Rcode_dir <- file.path(code_dir,"batch/")

setwd(Rcode_dir)

#######################################################
#-- ***Parent Directory and code for ALL inversions***
#######################################################
###############################################
#-- Load Code
##############################################
source(file.path(Rcode_dir,"util_code_032024.R"))
source(file.path(Rcode_dir,"plot_concentrations.R"))
source(file.path(Rcode_dir,"inversion_032024.R"))
source(file.path(Rcode_dir,"write_inversion_2_netcdf_032024.R"))
source(file.path(Rcode_dir,"generate_transcom_flux_ensemble_from_inversion.R"))
       
###############################################
#-- Required Libraries
###############################################
require(ncdf4,warn.conflicts = FALSE)
require(plyr,warn.conflicts = FALSE)
require(dplyr,warn.conflicts = FALSE)
require(parallel,warn.conflicts = FALSE)
require(ggplot2,warn.conflicts = FALSE)
require(abind,warn.conflicts = FALSE)
require(Matrix,warn.conflicts = FALSE)
require(lattice,warn.conflicts = FALSE)
require(memuse,warn.conflicts = FALSE)
require(EnvStats,warn.conflicts = FALSE)
require(gridExtra,warn.conflicts = FALSE)
require(mvtnorm,warn.conflicts = FALSE)
require(plotly,warn.conflicts = FALSE)

########################
#--  Detect Cores
########################
print(paste("Num CPUs:",detectCores(),"cores"))
memuse::Sys.meminfo()

#### Solving the equation
Recall here we are simply solving the below equation, we therefore need inputs for each variable

$$
\newcommand{\transpose}[1]{{#1^{\scriptscriptstyle T}}} 
J(x) = \transpose{(x_0 - x)} {S_x
}^{-1}(x_0 - x) + \transpose{(z - Hx)} {S_z}^{-1}(z - Hx)\\
$$

$$
\newcommand{\transpose}[1]{{#1^{\scriptscriptstyle T}}} 
\hat{x} = (\transpose{H}{S_z}^{-1}H + {S_x}^{-1})^{-1}(\transpose{H}{S_z}^{-1}(z-Hx)+{S_x}^{-1}x_0)
$$

$$
\newcommand{\transpose}[1]{{#1^{\scriptscriptstyle T}}} 
S_{\hat{x}} = {({S_x}^{-1} + \transpose{H}{S_z}^{-1}H )}^{-1}
$$




#### Baseline Sensitivity Matrices (H and H^t)

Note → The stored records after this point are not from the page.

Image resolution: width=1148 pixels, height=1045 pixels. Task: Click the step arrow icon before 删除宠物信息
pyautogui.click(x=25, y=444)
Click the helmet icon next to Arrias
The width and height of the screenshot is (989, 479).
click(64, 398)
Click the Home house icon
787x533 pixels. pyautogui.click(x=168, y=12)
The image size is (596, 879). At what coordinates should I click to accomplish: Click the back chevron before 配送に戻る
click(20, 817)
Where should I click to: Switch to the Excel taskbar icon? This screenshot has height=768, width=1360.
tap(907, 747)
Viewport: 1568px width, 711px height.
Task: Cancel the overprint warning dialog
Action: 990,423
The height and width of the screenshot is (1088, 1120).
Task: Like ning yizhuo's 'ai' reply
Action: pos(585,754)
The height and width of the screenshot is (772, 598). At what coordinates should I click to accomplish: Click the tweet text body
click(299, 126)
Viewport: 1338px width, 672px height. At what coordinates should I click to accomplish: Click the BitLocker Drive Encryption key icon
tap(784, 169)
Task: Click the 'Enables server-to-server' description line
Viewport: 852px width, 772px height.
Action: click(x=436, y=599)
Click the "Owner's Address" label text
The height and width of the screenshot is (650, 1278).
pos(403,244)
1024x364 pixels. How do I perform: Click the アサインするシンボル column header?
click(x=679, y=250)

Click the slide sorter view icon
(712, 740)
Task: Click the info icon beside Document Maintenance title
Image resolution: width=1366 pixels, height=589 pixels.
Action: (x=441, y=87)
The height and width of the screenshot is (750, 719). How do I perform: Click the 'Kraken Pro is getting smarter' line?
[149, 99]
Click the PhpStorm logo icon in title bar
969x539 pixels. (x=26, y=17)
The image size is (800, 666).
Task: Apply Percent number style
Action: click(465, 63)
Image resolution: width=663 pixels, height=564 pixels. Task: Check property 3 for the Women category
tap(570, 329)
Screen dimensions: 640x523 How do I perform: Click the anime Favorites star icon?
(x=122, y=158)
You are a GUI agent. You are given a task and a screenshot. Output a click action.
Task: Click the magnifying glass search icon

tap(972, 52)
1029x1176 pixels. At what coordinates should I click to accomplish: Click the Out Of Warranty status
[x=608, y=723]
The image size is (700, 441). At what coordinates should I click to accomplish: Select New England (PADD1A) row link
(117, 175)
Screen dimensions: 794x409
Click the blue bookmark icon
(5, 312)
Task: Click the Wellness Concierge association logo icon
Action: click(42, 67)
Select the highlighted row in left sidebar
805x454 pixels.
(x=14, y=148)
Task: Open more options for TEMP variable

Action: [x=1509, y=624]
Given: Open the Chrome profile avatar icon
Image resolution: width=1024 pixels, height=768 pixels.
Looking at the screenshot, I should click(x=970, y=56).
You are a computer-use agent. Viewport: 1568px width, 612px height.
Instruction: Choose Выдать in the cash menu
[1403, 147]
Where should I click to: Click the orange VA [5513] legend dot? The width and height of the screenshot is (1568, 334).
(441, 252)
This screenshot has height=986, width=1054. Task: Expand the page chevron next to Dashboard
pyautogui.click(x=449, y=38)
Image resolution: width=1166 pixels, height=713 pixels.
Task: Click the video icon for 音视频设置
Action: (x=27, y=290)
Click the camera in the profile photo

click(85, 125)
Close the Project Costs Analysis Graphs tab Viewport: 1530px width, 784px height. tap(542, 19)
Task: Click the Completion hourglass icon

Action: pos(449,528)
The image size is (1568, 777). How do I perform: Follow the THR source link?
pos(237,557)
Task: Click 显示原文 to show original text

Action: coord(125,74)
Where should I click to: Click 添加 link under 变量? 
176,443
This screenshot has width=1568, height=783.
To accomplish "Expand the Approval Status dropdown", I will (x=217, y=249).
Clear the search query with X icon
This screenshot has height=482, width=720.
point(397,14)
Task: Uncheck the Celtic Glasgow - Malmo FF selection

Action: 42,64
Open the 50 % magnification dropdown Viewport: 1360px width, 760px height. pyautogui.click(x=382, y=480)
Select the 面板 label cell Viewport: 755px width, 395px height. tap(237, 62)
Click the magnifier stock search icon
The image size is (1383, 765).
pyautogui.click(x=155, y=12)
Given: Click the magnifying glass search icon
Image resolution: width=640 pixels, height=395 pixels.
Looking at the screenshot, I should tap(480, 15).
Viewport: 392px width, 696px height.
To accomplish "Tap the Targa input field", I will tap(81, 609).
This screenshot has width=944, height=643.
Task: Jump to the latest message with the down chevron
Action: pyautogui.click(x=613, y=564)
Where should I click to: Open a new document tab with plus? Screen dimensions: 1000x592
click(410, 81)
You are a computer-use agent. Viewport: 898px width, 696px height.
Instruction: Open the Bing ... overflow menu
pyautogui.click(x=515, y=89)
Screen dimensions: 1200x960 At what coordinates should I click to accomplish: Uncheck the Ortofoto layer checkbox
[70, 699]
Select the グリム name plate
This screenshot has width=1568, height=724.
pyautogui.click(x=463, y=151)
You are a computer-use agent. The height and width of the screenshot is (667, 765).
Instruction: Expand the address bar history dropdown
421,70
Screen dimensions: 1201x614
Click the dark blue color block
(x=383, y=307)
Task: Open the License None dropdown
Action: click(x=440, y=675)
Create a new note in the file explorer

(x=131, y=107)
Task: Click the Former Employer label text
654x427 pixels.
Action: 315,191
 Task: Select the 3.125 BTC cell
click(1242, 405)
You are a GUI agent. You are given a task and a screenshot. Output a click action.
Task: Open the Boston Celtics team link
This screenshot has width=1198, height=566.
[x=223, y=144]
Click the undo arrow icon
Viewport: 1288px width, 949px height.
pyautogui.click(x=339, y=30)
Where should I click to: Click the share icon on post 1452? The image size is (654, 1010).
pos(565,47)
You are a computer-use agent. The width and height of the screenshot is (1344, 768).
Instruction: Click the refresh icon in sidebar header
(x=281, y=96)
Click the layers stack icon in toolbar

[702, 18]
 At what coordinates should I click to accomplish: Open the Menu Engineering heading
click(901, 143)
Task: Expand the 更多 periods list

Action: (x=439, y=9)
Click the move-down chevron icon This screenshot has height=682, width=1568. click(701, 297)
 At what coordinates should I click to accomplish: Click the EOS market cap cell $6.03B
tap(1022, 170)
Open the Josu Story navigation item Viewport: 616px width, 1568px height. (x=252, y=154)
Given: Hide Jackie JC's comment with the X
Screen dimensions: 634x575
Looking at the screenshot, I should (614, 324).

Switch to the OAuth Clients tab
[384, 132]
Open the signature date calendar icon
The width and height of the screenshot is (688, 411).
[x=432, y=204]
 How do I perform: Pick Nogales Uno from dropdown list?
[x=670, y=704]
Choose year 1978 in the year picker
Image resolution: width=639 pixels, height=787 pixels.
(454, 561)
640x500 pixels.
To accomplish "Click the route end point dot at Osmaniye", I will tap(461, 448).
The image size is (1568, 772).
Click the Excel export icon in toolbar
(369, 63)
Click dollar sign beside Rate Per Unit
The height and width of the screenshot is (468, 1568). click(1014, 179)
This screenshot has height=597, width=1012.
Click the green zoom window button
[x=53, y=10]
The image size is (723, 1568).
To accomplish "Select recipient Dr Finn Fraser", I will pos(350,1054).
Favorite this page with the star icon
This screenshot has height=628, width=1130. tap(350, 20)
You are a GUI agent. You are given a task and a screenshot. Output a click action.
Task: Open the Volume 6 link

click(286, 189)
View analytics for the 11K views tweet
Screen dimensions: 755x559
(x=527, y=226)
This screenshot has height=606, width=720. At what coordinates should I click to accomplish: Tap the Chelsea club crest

These precalculated sensitivity matrices (jacob object) detail the sensitivity of 1,156,383 different observations to the basis functions, which consist of 22 regions, 11 land and 11 ocean, as well as 24 months. The jacob_bgd object consists of the sensitivity of the observations to emission sources which will not be optimized here, particularly fire emissions (e.g. forest/grassland fires) and fossil fuel emissions.  At end we assign these objects to 'H' to match the notation through rest of exercises/slides.

In [None]:
###############################################
#--  Load sensitivity matrices 
###############################################

load(file.path(data_dir,"jacobians/","trunc_full_jacob_030624_with_dimnames_sib4_4x5_mask.rda"))
load(file.path(data_dir,"jacobians/","jacob_bgd_060524.rda"))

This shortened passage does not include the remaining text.